Instructions for the task |
List each line of the data that holds the string "opens", please.
Given records START
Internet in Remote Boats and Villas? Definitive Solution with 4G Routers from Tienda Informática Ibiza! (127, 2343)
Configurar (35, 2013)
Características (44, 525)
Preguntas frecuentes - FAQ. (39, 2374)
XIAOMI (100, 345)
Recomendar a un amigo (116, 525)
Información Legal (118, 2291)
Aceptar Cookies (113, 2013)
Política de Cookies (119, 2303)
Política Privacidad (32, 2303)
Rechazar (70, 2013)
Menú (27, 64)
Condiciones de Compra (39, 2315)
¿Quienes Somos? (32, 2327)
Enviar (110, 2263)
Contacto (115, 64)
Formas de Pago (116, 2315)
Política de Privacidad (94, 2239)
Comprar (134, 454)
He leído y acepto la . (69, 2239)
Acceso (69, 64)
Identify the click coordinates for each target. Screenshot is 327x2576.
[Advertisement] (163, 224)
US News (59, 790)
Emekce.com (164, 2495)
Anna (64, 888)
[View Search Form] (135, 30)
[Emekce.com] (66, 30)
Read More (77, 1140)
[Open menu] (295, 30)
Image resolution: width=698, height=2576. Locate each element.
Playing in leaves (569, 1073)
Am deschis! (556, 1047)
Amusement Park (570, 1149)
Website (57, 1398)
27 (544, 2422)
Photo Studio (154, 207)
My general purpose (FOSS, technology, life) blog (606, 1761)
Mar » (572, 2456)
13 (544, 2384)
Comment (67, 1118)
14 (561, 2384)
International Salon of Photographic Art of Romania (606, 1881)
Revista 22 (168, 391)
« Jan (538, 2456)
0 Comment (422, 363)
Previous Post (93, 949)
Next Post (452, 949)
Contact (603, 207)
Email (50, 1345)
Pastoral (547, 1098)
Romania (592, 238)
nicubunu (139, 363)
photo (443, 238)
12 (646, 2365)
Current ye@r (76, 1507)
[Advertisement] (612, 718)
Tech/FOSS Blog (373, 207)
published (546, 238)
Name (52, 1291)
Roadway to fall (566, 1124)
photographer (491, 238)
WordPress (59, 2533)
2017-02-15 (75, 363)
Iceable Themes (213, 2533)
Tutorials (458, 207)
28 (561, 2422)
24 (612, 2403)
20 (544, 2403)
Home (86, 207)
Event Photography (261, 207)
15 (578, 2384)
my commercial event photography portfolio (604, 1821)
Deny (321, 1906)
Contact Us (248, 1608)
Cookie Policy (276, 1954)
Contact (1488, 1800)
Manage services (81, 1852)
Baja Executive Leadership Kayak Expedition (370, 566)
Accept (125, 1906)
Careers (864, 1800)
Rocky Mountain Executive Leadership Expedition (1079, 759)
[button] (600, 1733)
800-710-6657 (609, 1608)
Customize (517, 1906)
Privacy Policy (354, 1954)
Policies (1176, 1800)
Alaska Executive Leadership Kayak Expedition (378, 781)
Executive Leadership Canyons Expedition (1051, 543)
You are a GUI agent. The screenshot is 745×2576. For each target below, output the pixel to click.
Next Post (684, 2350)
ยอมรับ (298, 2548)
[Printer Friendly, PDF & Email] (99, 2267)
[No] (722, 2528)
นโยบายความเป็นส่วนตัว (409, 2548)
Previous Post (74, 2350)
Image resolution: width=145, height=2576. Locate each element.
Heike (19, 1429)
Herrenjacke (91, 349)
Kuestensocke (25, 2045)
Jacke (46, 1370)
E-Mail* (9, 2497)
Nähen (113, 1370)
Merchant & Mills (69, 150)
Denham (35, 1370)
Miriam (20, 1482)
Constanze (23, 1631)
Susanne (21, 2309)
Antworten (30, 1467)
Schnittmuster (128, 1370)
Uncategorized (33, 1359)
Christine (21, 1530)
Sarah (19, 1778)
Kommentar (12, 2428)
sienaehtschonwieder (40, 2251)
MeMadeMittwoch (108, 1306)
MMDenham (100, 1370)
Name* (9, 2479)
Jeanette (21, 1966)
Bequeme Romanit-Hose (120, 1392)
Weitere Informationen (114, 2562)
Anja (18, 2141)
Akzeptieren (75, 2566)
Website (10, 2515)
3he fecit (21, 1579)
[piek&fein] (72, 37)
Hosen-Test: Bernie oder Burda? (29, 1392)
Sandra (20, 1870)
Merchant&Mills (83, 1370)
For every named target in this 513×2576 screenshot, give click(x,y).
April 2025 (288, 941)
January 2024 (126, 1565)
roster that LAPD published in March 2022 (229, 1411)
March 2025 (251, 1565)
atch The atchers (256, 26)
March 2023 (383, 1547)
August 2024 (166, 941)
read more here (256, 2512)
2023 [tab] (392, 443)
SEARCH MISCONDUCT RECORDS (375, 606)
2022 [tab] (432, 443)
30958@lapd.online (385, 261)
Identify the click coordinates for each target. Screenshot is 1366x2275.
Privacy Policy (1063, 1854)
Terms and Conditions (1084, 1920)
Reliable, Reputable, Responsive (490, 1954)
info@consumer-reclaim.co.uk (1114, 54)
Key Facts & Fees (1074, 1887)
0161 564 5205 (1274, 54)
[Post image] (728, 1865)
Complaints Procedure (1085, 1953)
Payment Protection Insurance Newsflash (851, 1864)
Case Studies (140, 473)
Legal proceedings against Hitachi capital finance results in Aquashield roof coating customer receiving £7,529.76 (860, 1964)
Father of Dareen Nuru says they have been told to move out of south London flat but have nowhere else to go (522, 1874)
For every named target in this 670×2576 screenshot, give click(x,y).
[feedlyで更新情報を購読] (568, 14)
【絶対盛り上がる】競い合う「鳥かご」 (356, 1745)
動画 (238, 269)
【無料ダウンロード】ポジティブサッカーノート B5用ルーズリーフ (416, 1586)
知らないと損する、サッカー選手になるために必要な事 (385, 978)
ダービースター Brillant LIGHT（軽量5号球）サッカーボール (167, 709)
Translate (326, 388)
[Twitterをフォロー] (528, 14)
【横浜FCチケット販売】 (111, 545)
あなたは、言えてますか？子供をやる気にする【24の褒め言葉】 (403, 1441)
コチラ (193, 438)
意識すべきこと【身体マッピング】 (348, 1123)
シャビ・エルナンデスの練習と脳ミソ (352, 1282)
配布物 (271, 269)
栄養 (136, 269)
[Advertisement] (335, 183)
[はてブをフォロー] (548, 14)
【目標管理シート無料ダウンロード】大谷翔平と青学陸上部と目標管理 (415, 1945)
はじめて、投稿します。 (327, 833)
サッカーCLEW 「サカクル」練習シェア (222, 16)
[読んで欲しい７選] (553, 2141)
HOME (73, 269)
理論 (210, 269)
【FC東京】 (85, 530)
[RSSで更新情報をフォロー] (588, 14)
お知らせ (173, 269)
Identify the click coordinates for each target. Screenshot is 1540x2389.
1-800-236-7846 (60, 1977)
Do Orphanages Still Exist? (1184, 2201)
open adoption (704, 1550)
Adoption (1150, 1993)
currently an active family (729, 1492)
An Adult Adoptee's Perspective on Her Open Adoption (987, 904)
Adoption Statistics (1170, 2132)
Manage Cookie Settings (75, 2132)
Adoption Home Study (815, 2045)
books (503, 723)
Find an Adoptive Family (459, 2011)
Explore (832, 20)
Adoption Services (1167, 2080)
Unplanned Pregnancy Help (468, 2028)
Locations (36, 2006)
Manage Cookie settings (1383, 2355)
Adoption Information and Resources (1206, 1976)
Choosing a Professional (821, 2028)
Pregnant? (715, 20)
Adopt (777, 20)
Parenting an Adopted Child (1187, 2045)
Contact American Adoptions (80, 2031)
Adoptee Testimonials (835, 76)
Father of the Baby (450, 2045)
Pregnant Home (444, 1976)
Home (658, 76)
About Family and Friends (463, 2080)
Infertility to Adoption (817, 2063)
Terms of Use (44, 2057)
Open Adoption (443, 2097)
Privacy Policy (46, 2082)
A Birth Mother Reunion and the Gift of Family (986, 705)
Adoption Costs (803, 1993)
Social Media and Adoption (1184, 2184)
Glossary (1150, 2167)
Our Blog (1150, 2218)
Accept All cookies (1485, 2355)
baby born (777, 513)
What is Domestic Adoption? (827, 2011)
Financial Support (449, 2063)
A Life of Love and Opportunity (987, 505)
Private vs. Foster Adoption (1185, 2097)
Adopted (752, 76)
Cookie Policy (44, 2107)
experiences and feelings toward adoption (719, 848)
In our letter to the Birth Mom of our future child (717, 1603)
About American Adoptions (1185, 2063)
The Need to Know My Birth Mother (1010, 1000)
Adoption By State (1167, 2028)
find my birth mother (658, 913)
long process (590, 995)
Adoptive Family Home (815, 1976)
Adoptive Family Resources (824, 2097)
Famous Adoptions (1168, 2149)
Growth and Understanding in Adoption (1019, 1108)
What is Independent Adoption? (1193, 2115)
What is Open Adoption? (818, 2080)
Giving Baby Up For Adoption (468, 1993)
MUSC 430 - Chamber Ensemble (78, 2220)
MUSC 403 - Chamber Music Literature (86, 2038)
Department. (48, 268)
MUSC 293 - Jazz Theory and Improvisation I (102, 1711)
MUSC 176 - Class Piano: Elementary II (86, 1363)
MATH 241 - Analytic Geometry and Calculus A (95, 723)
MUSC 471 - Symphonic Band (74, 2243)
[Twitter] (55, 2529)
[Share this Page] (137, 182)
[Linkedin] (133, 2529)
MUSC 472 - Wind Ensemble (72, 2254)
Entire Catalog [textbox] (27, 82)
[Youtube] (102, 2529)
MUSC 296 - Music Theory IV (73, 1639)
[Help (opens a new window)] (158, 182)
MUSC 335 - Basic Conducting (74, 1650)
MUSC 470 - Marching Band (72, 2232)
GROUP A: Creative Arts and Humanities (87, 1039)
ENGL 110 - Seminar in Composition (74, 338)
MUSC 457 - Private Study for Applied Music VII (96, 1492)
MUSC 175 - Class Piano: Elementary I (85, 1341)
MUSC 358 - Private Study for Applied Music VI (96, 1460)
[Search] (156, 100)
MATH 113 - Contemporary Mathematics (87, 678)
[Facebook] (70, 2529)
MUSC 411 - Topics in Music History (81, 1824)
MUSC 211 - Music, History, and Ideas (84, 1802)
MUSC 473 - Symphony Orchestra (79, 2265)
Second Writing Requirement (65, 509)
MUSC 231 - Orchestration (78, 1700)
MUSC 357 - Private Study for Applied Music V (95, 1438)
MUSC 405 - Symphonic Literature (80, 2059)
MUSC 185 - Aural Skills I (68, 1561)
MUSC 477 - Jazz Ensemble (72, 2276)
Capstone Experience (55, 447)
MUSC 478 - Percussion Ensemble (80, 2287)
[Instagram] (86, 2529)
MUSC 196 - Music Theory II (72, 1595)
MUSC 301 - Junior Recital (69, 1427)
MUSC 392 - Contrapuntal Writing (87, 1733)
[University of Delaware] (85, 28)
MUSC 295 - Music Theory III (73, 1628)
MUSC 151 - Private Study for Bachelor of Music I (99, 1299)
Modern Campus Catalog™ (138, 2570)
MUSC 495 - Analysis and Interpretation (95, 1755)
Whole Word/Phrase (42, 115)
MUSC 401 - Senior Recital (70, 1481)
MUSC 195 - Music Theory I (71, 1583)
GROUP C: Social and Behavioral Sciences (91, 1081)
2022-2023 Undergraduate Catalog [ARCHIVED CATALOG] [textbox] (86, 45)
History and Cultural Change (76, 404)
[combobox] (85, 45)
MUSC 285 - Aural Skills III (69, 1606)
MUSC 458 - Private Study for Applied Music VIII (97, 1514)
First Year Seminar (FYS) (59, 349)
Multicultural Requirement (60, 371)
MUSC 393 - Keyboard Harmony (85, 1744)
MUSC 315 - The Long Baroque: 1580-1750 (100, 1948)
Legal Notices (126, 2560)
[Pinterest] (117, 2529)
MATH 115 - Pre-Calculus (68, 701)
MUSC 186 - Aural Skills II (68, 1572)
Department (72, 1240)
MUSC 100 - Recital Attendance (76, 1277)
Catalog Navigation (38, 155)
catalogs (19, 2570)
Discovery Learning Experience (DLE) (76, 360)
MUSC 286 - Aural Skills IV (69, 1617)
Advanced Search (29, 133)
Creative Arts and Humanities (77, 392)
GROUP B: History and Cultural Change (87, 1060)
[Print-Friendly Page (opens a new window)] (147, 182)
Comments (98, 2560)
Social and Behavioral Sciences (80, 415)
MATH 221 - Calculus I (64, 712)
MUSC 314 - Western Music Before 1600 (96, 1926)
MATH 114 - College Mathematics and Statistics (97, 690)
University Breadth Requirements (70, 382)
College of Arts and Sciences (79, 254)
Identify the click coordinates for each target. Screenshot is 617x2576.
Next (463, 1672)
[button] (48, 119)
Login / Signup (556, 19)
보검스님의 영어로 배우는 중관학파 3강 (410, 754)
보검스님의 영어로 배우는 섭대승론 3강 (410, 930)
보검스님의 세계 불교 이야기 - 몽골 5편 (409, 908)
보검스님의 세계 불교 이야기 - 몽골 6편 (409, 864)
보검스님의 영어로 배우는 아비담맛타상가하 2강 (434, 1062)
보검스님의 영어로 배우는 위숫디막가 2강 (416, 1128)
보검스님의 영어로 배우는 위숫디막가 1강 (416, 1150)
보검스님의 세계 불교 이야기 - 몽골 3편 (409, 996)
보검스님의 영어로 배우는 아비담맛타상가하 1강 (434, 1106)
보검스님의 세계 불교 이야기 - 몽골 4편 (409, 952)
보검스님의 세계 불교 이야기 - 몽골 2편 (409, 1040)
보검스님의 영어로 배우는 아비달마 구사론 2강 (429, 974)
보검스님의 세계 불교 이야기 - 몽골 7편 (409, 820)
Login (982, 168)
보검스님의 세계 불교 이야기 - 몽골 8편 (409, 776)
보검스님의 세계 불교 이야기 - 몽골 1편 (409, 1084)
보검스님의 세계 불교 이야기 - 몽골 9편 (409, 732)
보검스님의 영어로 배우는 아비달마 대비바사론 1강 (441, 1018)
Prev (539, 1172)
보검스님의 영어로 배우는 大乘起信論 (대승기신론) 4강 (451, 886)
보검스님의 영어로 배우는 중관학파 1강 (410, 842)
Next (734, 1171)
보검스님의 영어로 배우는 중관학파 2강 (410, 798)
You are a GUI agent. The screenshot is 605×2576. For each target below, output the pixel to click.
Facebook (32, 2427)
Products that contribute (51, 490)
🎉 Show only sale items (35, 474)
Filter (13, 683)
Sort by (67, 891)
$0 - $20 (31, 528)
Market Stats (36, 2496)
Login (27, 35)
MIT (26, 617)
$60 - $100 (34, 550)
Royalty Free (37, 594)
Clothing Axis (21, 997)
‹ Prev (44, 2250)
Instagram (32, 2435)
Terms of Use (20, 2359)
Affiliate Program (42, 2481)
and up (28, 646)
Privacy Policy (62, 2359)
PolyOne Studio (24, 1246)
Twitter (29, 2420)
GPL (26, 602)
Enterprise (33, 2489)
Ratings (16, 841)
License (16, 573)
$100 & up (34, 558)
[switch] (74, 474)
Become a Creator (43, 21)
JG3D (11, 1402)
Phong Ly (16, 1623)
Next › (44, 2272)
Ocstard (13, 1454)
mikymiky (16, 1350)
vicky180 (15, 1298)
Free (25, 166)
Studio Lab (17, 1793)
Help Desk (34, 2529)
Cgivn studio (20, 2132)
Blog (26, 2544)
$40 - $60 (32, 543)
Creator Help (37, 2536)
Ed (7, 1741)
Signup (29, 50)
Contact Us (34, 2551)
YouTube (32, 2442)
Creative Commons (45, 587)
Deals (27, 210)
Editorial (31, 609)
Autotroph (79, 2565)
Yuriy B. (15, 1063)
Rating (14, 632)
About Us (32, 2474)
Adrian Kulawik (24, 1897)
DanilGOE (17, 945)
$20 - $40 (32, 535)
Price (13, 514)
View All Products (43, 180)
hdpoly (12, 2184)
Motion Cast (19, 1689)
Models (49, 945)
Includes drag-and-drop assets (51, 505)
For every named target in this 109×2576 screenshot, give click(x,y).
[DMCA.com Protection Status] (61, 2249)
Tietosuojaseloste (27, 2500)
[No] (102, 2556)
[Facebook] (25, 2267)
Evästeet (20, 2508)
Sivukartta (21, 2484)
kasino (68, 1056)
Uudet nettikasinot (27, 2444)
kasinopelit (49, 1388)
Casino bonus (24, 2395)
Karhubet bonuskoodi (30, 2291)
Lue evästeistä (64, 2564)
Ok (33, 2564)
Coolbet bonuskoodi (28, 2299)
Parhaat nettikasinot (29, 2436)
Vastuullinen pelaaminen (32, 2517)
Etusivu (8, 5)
Given records END
Reply |
[Help (opens a new window)] (158, 182)
[Print-Friendly Page (opens a new window)] (147, 182)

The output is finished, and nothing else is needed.